EXERCISE
What is needed is an exact repeat of the lines from the one holding "Instruction: Click the" through the final line of the data, with no pictures.

THE RECORDS
———

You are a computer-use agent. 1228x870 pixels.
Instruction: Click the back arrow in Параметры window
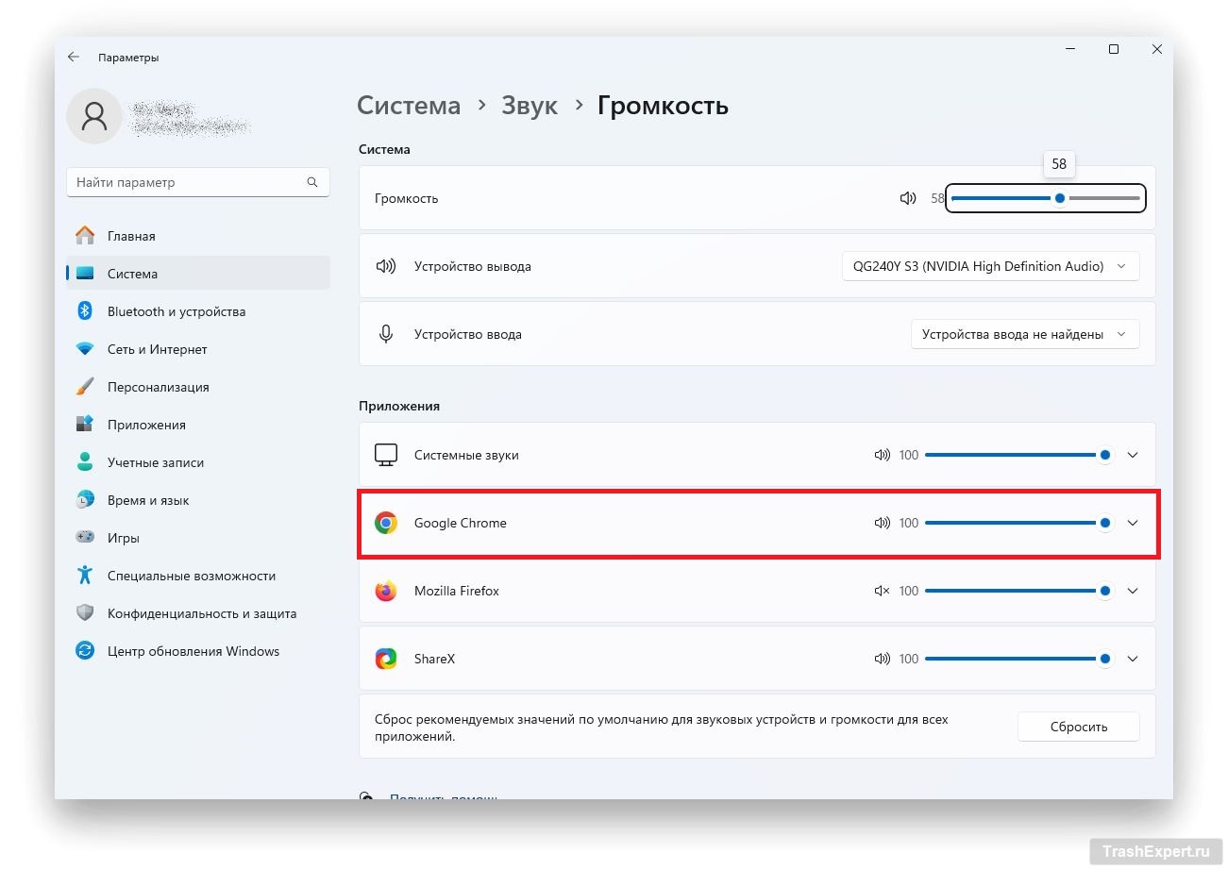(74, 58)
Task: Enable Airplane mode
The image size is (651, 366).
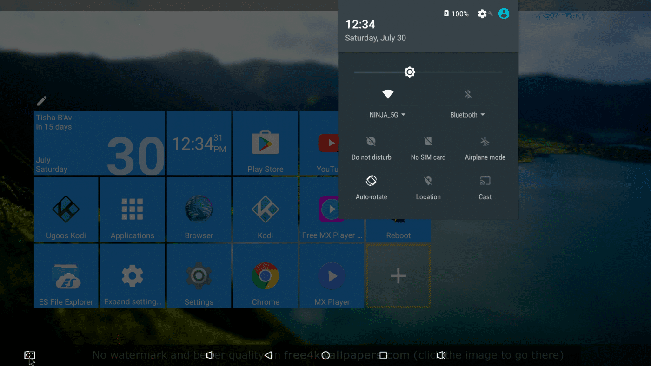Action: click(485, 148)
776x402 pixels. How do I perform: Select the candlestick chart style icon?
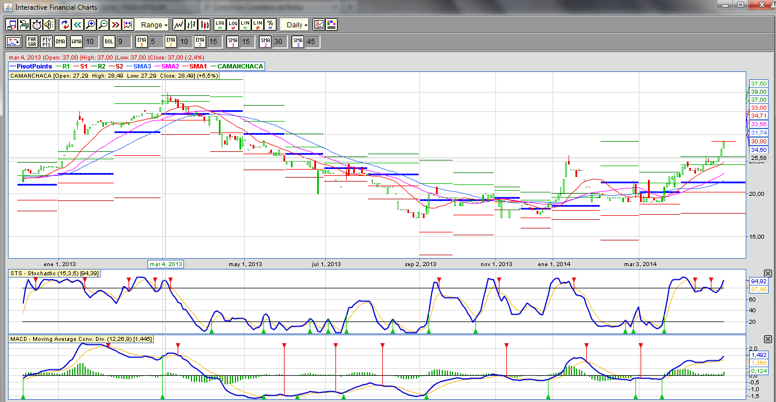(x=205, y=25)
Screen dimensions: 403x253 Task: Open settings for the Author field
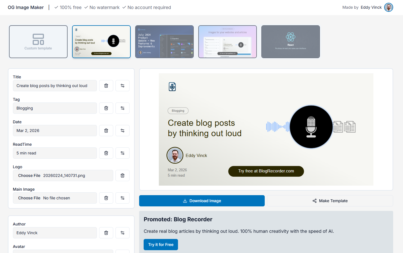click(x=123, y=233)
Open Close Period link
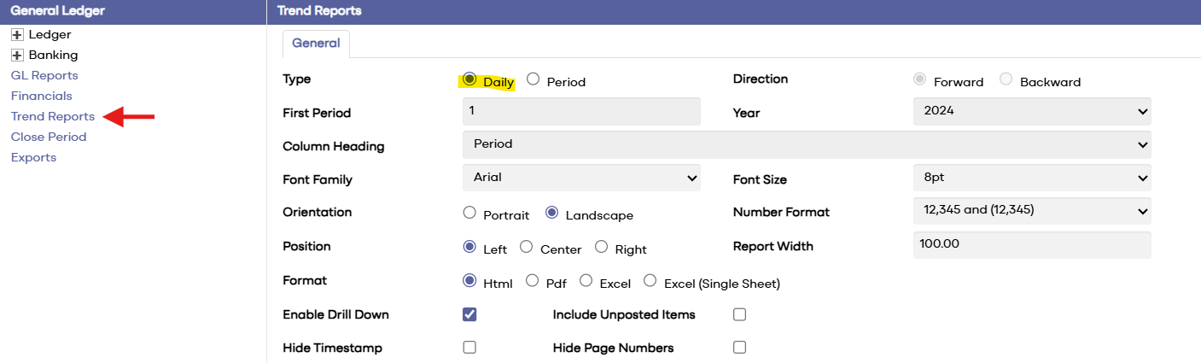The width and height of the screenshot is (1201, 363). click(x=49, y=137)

———

OUTPUT BELOW
Instruction: Click the back arrow in Параметры window
(74, 58)
Task: Enable Airplane mode
The image size is (651, 366).
Action: click(485, 148)
776x402 pixels. How do I perform: Select the candlestick chart style icon?
(x=205, y=25)
Screen dimensions: 403x253 Task: Open settings for the Author field
click(x=123, y=233)
Open Close Period link
The width and height of the screenshot is (1201, 363). click(x=49, y=137)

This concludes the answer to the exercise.